Goddess of Literature and Sarcasm

dduane:

maggieandthedragon:

delcat177:

slinkyinky:

fanhackers:

Some of you might have spotted this week’s kerfuffle about how it if was written by a dude it can’t be fanfic, in the guise of an interview with author Lonely Christopher, who claims not to have written fan fiction of Stephen King’s The Shining. The Mary Sue article covers it pretty well (and has a link to the original interview, should you be that way inclined), but we thought we’d highlight some Fan Studies research that could help Christopher put his work in the wider fan fiction context.

Here are a couple of extracts from the interview to get us started:

“LC: The book can be read as a self-contained “novel,” but it’s more than that. I used another text conceptually, structurally, and materially to generate a resultant yet original work. That’s what I mean by “source.”

The text that I was utilizing was the novel The Shining by Stephen King and the subsequent media iterations and interpretations and its cultural ubiquity. So I wrote my story in relation to another, more specifically on top of it. I took the basic tropes of The Shining and replicated and subverted them, and I also took chunks of language and interwove material pieces of Stephen King’s novel.

(…)

Interviewer: You’ve described this book as “intertextual.” Tell us a little bit more about this book’s relationship to other literature.

LC: The book is a concerted rejection of the standards of any type of literature, so in that way it is reacting to the formal elements it eschews, and interacting with readerly expectations as well as the history of the medium.

I guess the reason why this isn’t “fan fiction” is because, first of all, it’s not enjoyable in the same way and then it’s vaguely academic. Aesthetically speaking, it owes much to Stein, Beckett, Robbe-Grillet, and Bernhard. Intellectually, it has a relationship to Barthes, Foucault, Derrida, Debord, and especially Baudrillard. So it is having conversations with different texts in different ways.”

You may recall a couple of relevant articles, such as this one by Abigail Derecho on fan fiction as “archontic literature”. One of the really interesting points Derecho makes in it is how fan fiction writers will frequently repeat the same motif, explore the same scene, but with a difference. (For those interested in the “vaguely academic”, Derecho bases on Deleuze’s concept of “repetition with a difference”.) So we may look at something from a different character’s point of view, or take a group of characters and put them in a coffee shop AU, or try to work out what would be different if a character had made a slightly different choice. You know what that does? It plays with and challenges the reader’s expectations, and allows readers to make meanings from both the similarities and the differences between the two texts.

You may also remember this paper by Mafalda Stasi which looks at fan fiction as a “palimpsest” - the medieval practice of partially erasing and writing over past manuscripts, creating layers of text and meaning. Does that sound a bit like what Christopher is doung by writing his novel “on top of” The Shining? Maybe a bit.

::::::::

**Direction A**
In the fan fiction post, shorten the paragraph that begins "You may recall a couple of relevant articles" into a brief bulleted list that keeps its main facts.

::::::::

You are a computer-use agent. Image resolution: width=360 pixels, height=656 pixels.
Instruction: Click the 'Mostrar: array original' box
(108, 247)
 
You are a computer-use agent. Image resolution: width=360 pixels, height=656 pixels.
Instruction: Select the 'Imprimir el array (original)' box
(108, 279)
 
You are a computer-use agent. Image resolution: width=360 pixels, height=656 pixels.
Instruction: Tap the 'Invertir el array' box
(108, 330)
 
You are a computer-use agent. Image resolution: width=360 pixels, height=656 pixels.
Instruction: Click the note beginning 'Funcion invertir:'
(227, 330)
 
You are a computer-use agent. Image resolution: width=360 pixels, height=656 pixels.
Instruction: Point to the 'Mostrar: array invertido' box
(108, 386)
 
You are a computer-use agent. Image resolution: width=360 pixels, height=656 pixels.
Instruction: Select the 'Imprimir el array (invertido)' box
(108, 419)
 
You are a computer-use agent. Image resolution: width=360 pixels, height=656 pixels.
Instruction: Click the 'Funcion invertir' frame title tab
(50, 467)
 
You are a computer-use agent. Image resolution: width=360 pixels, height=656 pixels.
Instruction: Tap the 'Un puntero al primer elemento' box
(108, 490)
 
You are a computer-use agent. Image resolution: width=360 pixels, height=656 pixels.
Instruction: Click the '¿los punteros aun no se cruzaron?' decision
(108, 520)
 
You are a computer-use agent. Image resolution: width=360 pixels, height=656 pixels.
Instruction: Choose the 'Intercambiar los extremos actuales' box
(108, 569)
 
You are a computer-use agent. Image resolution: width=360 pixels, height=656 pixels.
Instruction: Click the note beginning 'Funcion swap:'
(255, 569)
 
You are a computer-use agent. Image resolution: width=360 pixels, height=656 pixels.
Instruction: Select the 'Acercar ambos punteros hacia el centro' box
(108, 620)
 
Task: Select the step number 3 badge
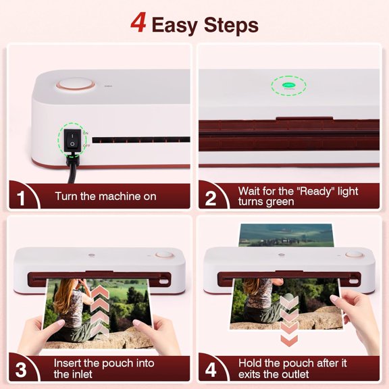[x=20, y=369]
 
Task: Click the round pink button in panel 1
[x=68, y=86]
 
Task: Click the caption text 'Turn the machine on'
[x=105, y=197]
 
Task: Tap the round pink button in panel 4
[x=352, y=257]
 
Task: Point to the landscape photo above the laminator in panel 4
[x=287, y=235]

::::::::

**Direction B**
In the records, from the line with "Task: Click the caption" up to and including the end of the records, switch "panel 4" to "the fourth panel" and write those lines out again with nothing else changed.

**Task output A**
- Abigail Derecho's article describes fan fiction as "archontic literature."
- Her key point is that fan fiction writers often repeat the same motif or explore the same scene, but with a difference. This draws on Deleuze's concept of "repetition with a difference."
- One example is showing events from a different character's point of view.
- Another is placing characters in a coffee shop AU.
- A third is working out what would change if a character had made a slightly different choice.
- This plays with and challenges the reader's expectations. It lets readers make meanings from both the similarities and the differences between the two texts.

**Task output B**
Task: Click the caption text 'Turn the machine on'
[x=105, y=197]
 
Task: Tap the round pink button in the fourth panel
[x=352, y=257]
 
Task: Point to the landscape photo above the laminator in the fourth panel
[x=287, y=235]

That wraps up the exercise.